I was just proud of him, because he’s another one who innovated a sound, who innovated a style, and basically created another genre within a genre.

Bun B (artist, UGK): It was very interesting seeing this whole subculture of Houston come together. When he actually started making the Screw tapes, the music switched from where he was just making a regular mixtape to something that was his own personal creation. That’s when things really started to take off. It became this phenomenon—something that culturally was very new for everyone, but distinctly Houston.

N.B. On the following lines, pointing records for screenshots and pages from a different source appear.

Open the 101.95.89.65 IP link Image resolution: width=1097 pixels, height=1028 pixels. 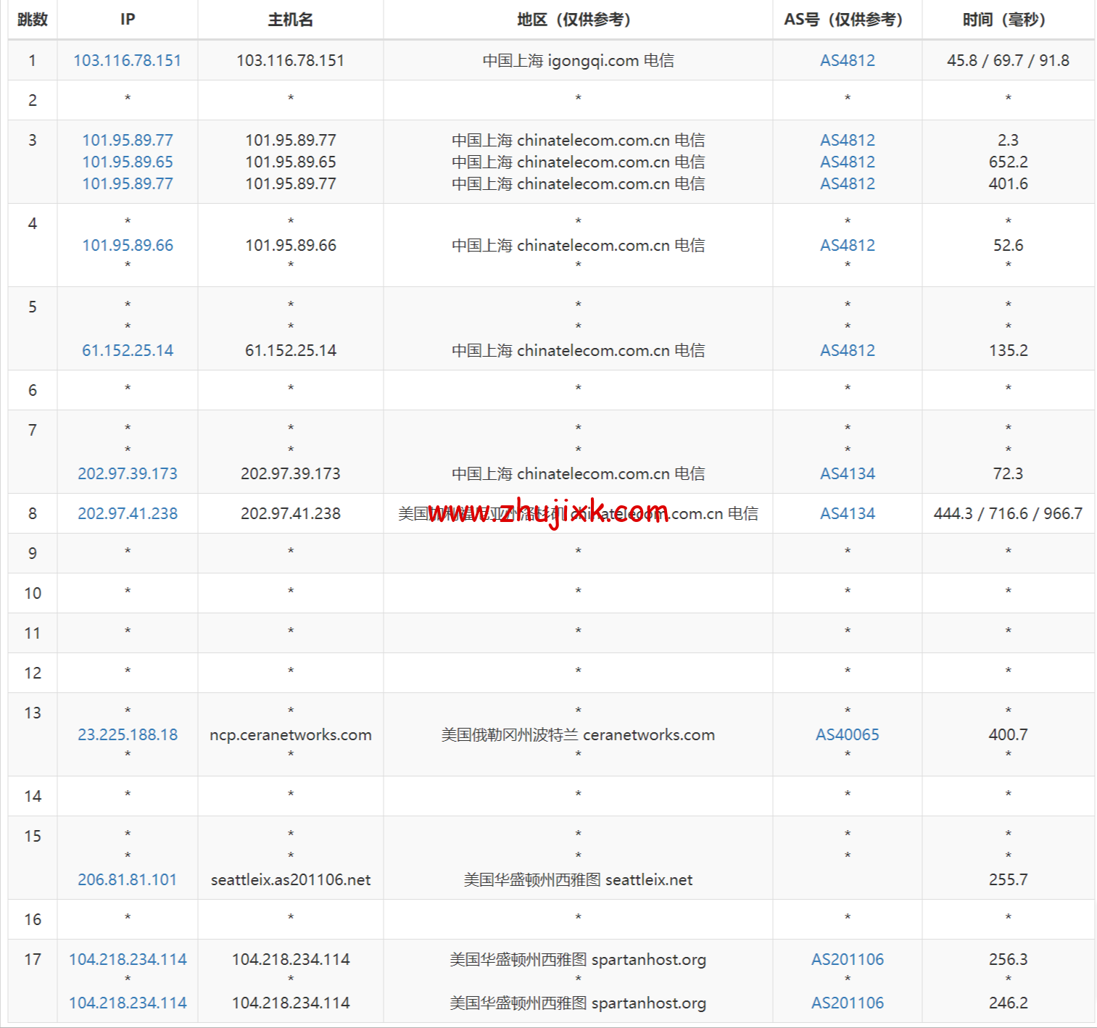coord(127,162)
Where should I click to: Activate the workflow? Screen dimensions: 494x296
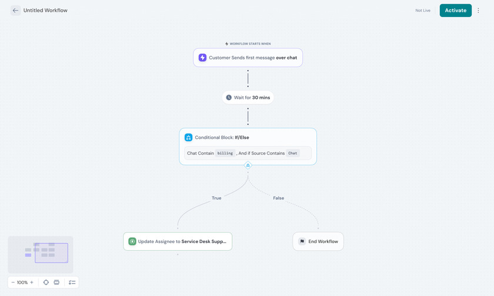tap(455, 11)
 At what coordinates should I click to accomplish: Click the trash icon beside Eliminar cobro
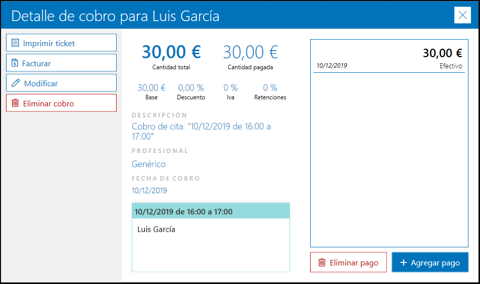pos(15,103)
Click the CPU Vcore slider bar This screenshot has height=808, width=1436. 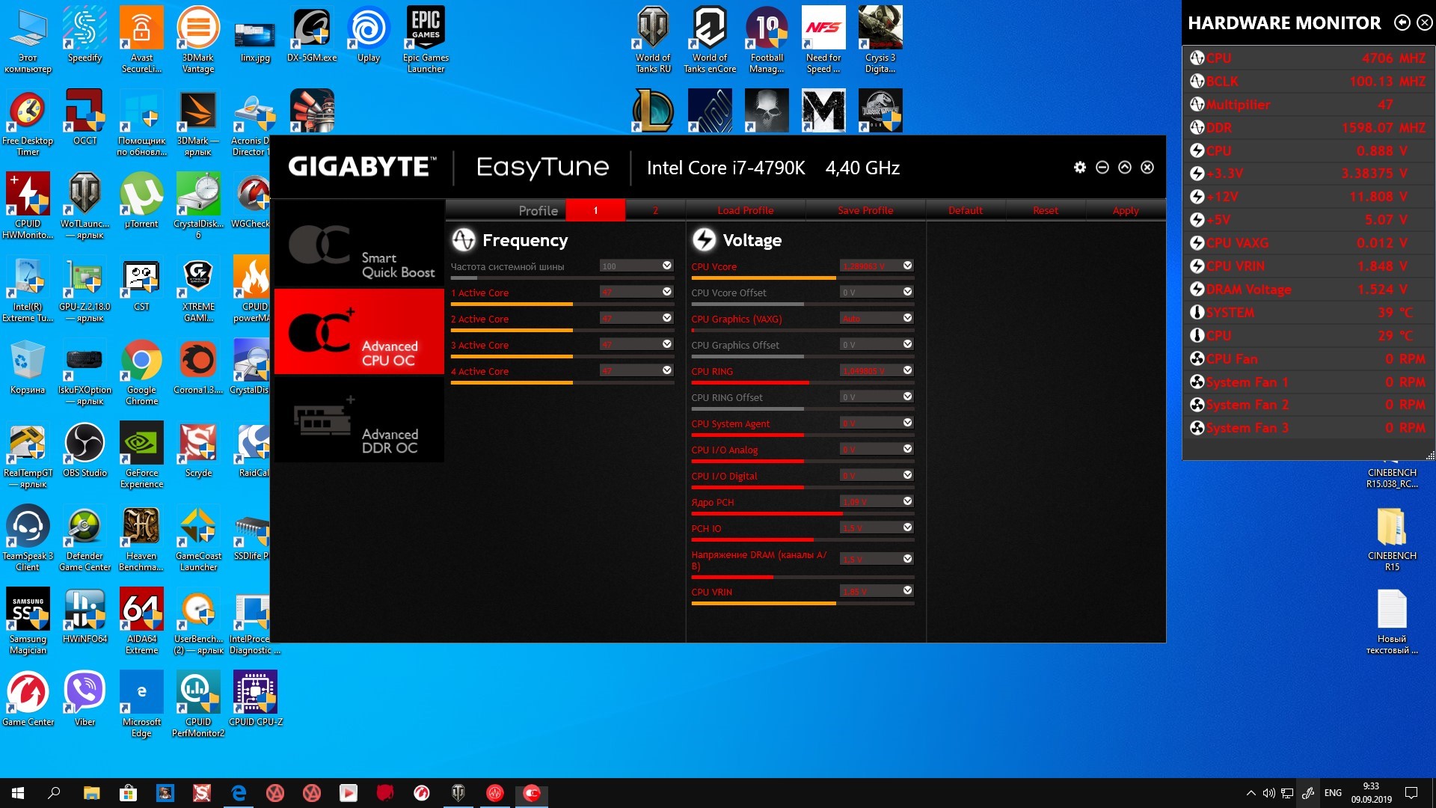[802, 278]
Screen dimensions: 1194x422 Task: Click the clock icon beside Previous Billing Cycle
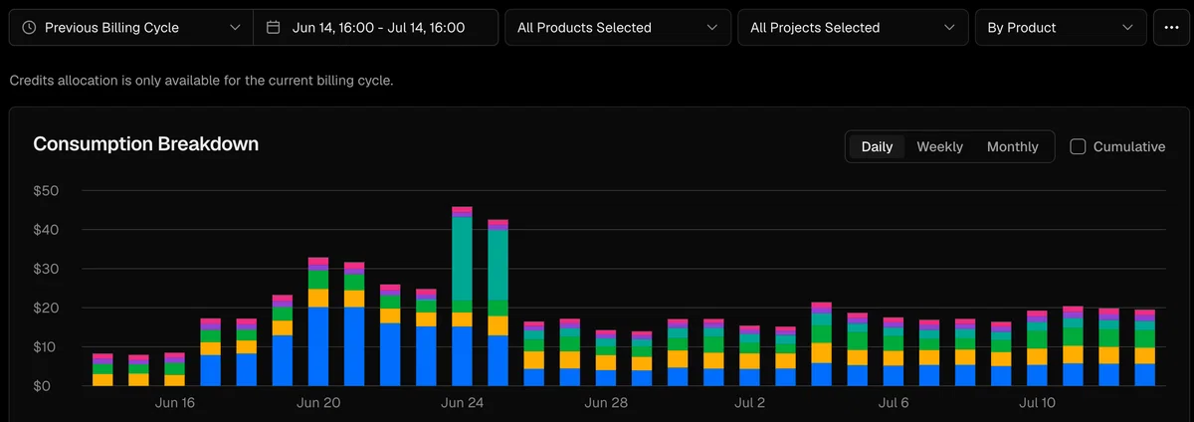pos(29,28)
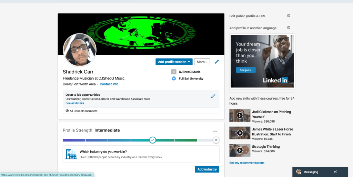Viewport: 353px width, 177px height.
Task: Click the help icon beside Add profile language
Action: (x=289, y=28)
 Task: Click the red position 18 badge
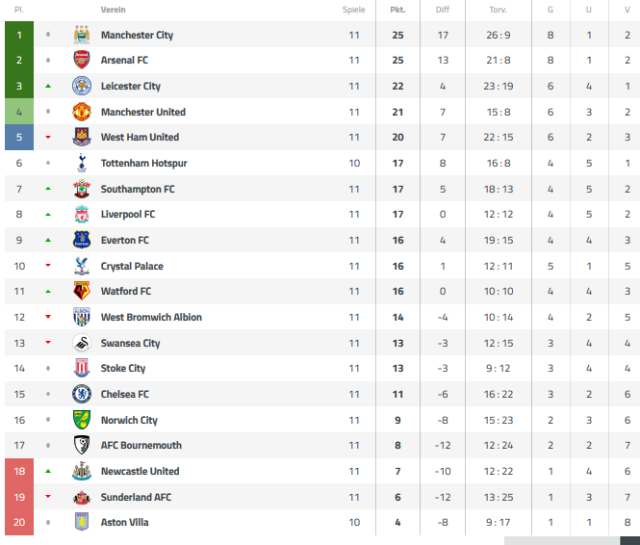pyautogui.click(x=19, y=471)
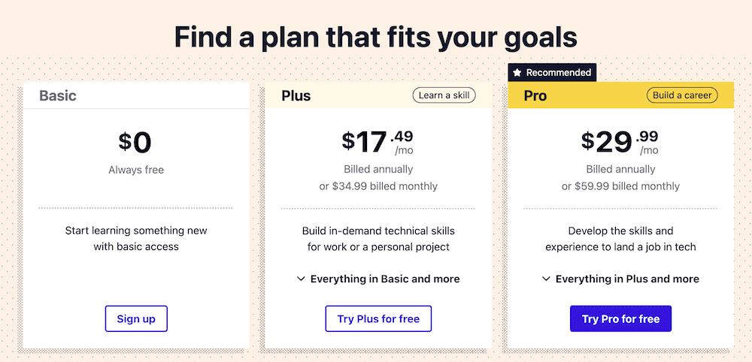This screenshot has width=752, height=362.
Task: Expand the chevron beside Everything in Plus
Action: [546, 279]
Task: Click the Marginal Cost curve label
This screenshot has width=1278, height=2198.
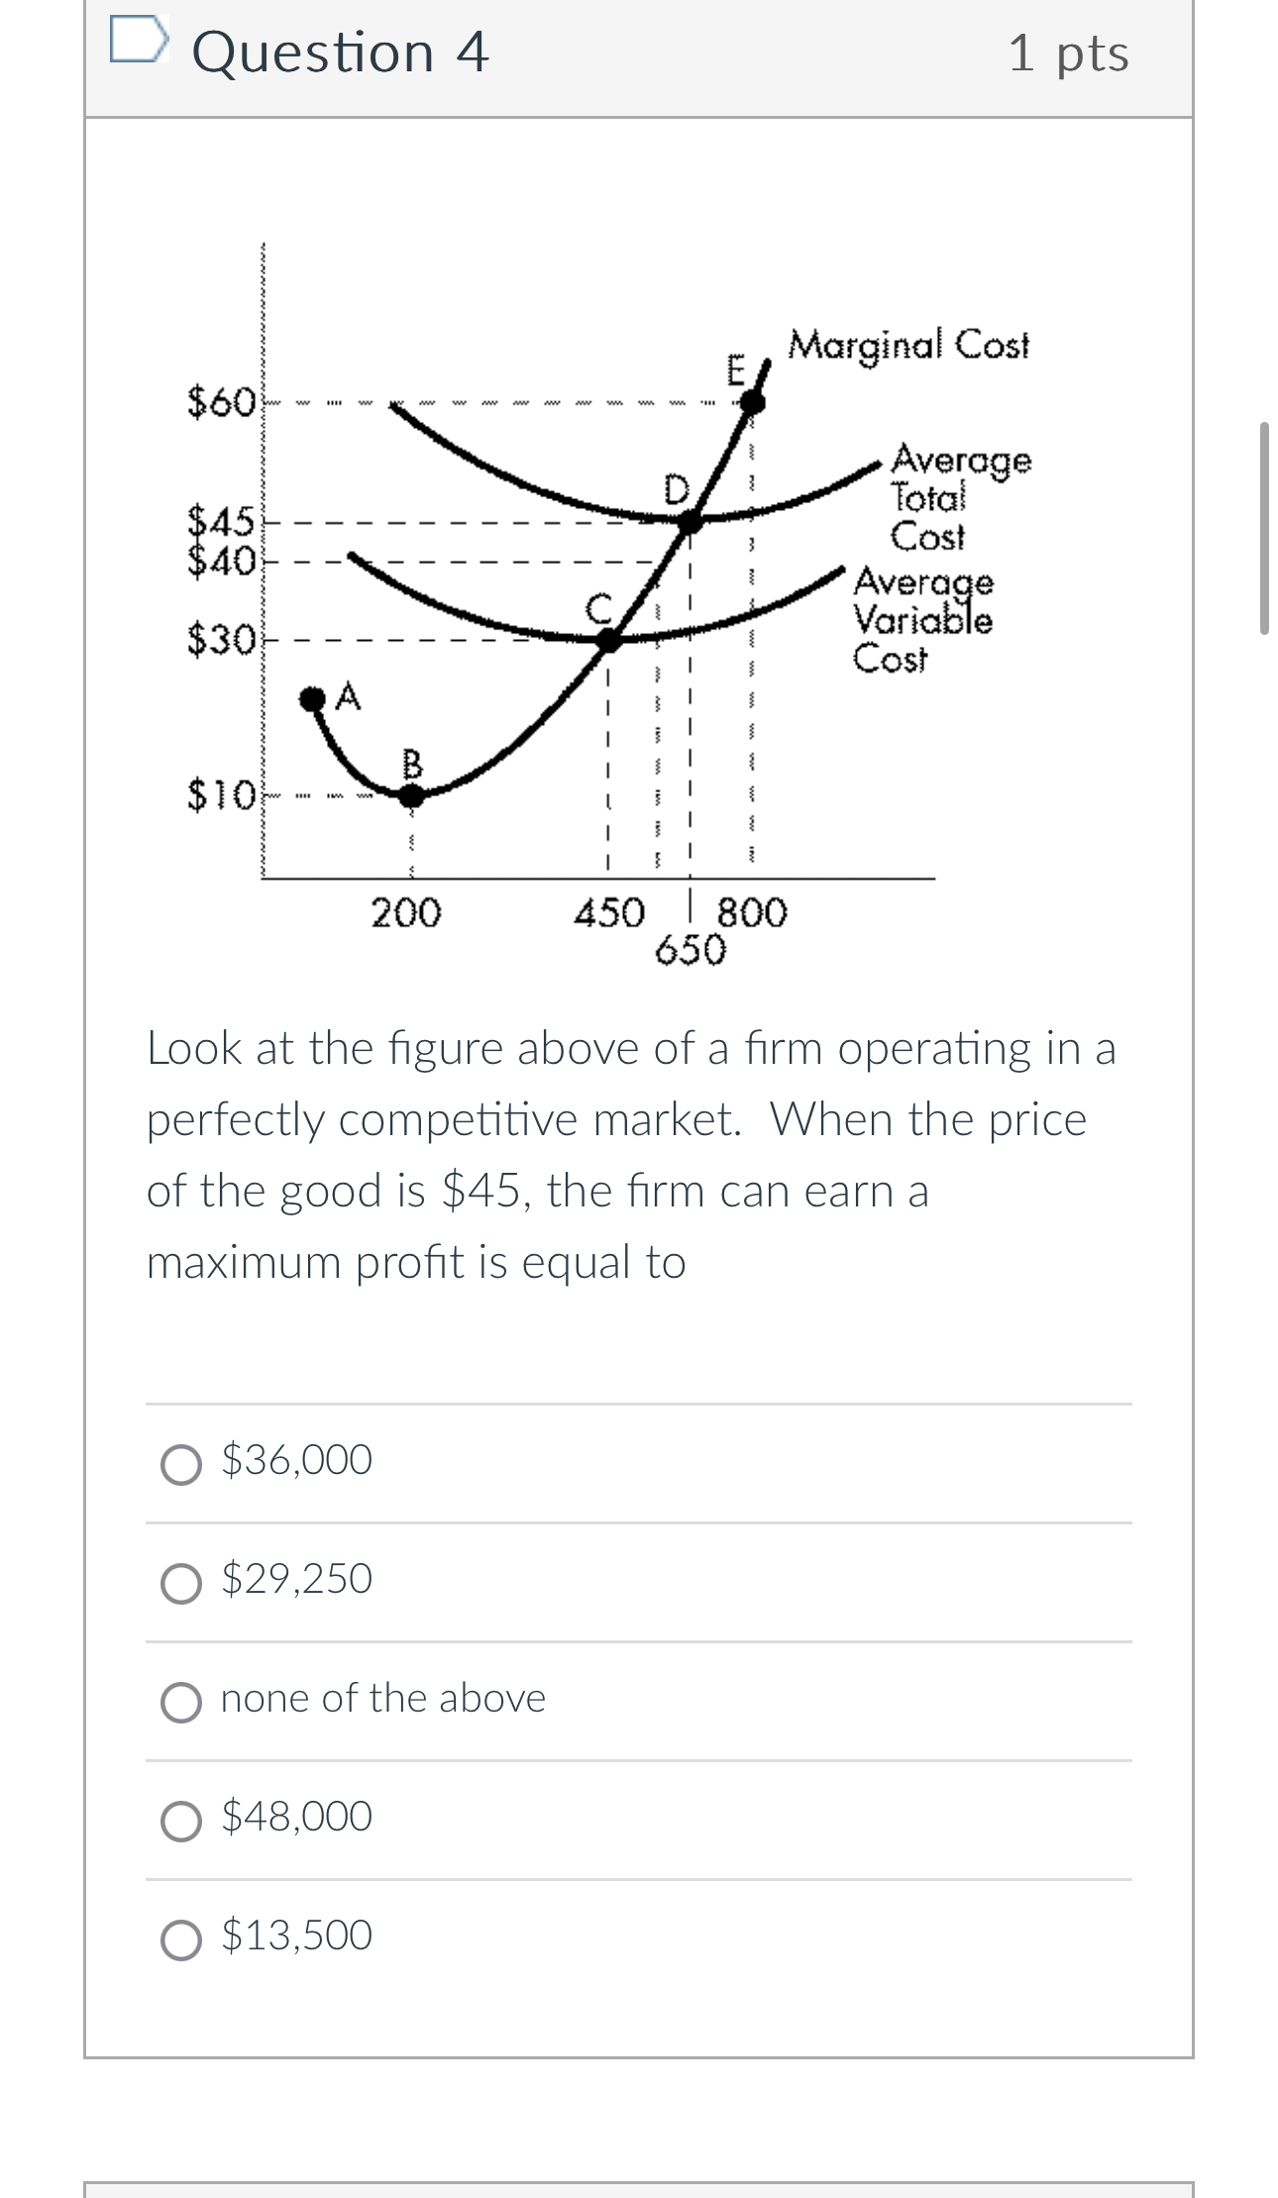Action: 908,346
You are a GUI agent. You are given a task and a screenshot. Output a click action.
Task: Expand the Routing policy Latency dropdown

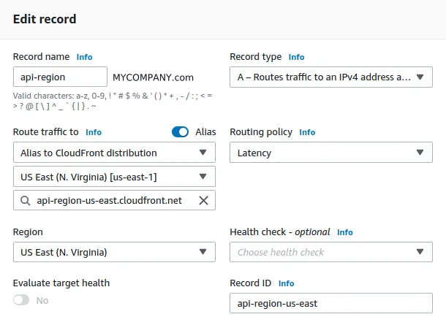tap(330, 153)
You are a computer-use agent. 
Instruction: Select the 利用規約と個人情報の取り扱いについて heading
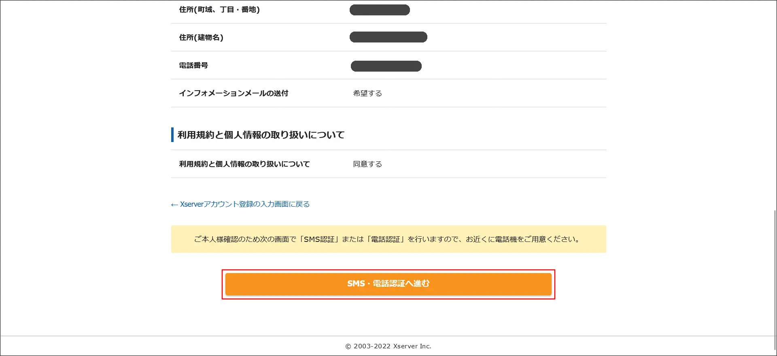260,135
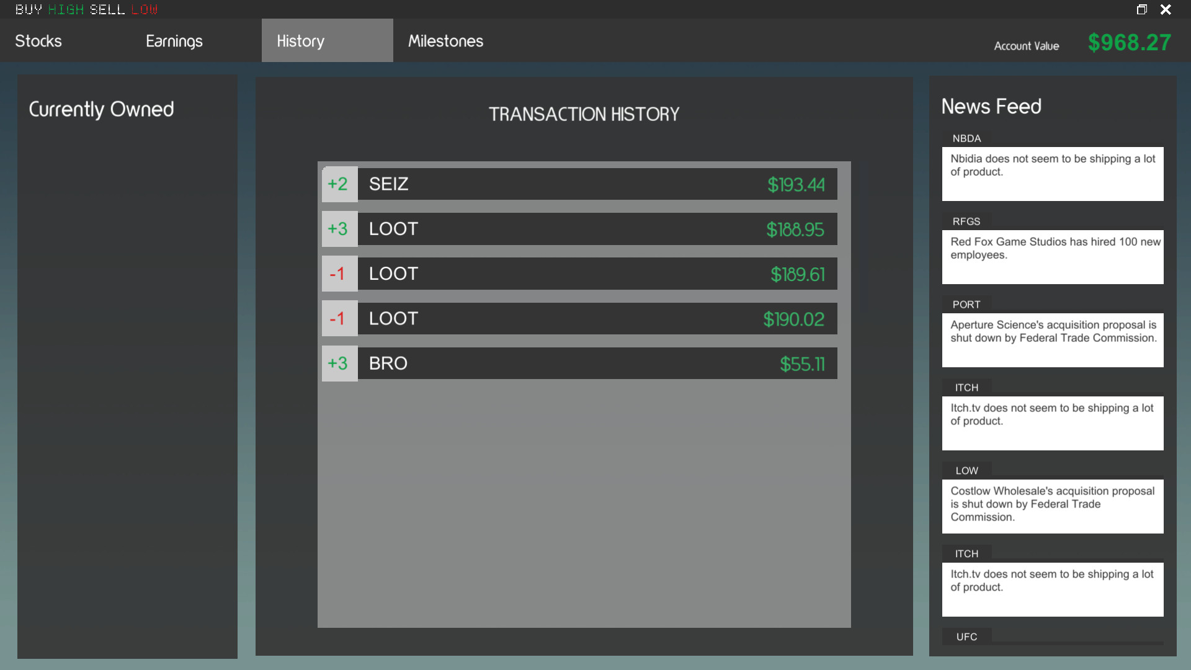The height and width of the screenshot is (670, 1191).
Task: Open the Stocks tab
Action: click(x=38, y=41)
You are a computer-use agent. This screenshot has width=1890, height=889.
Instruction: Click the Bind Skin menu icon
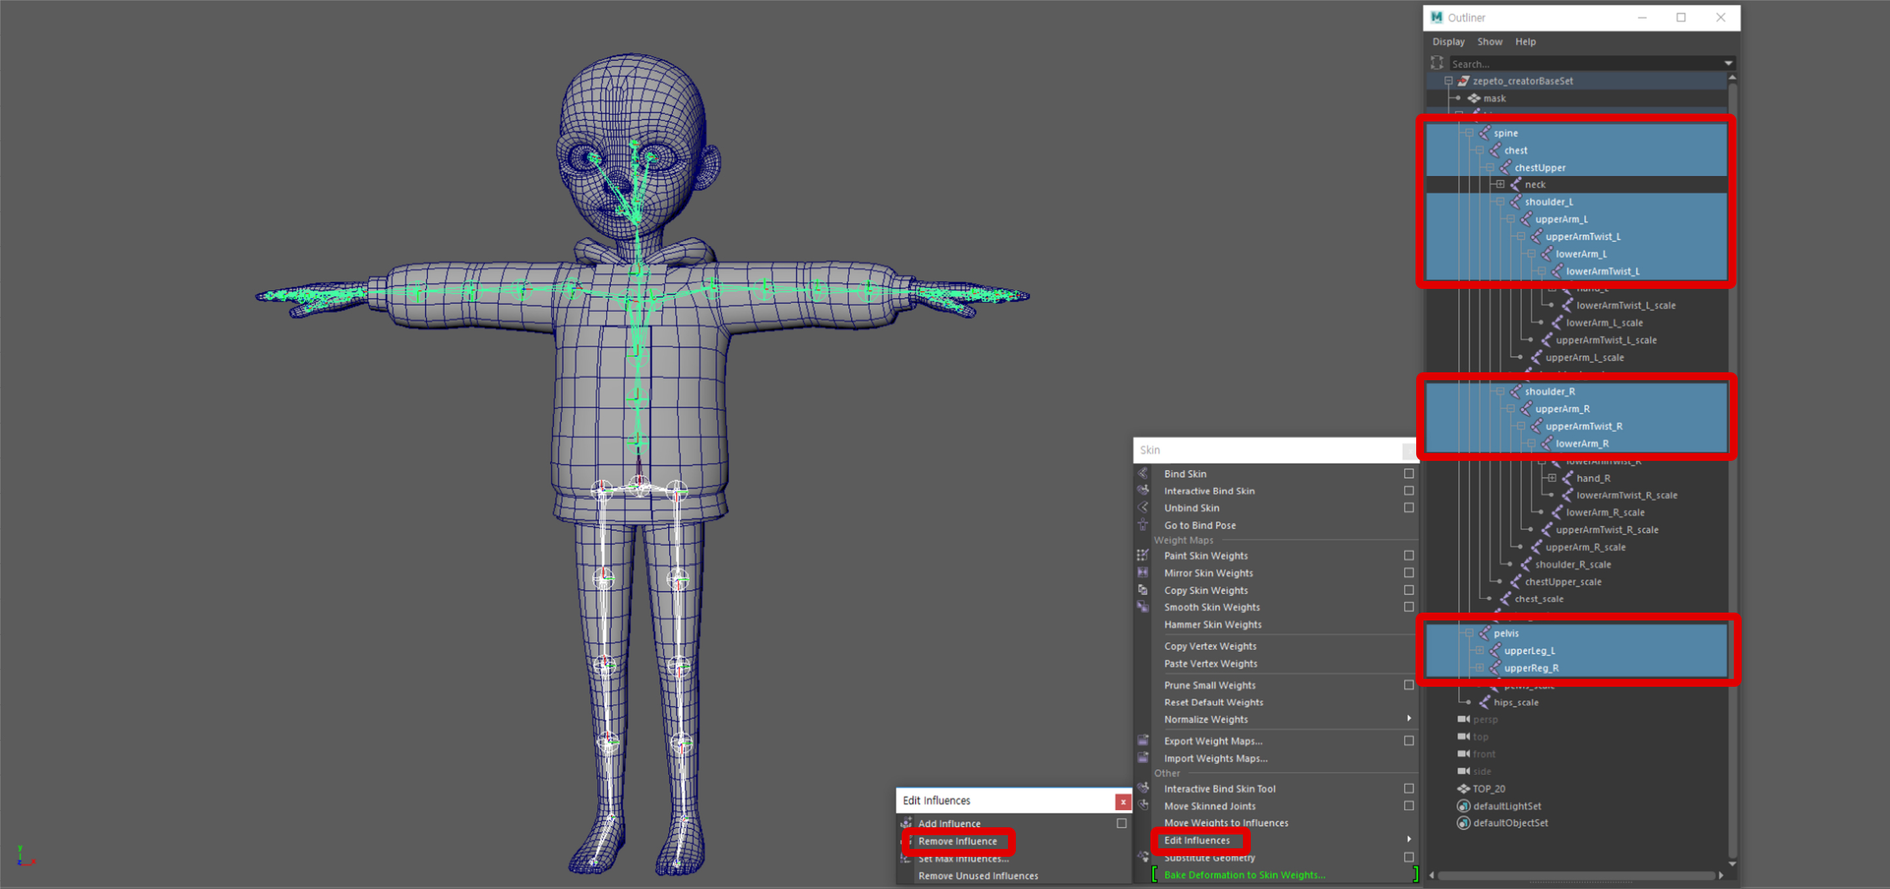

Matt Sonzala (journalist, Houston): Most people, the first time they heard Screw, didn’t like it. But if you lived in Texas at that time, Screw became an undeniable force. There were people who literally grew up not hearing albums regular-speed. They grew up with slowed-down DJ Screw mixes being the norm.

Paul Wall (artist, Houston): When DJ Screw, Lil’ Keke, Fat Pat was first doing it, I was the generation that that was my hip-hop. It was something that I took a lot of pride in. Just the way they were talking, the slang and stuff they were saying. You’d hear this with the Geto Boys too, but they spoke to the ghettos of the world, where the Screwed Up Click was more just a local Houston thing. The Screwed Up Click is what I aspired to be: a rapper that’s speaking for my tribe, for my section, for my area.

A lot of times we’d make music just for the car, just because, “Shit, I got to have my playlist to ride around the parking lot tonight for about forty-five minutes. I’ve got to have a good little mixtape.” So that’s how we would hear the music, is on the Screw tape. That’s how we would hear our local artists.

And to me, local is always better. Snoop Dogg to me is as local as it gets; he’s as Long Beach, West Coast, as it gets. Lil Wayne is New Orleans. Jay-Z is Brooklyn. The top artists, they’re local as fuck, for the most part.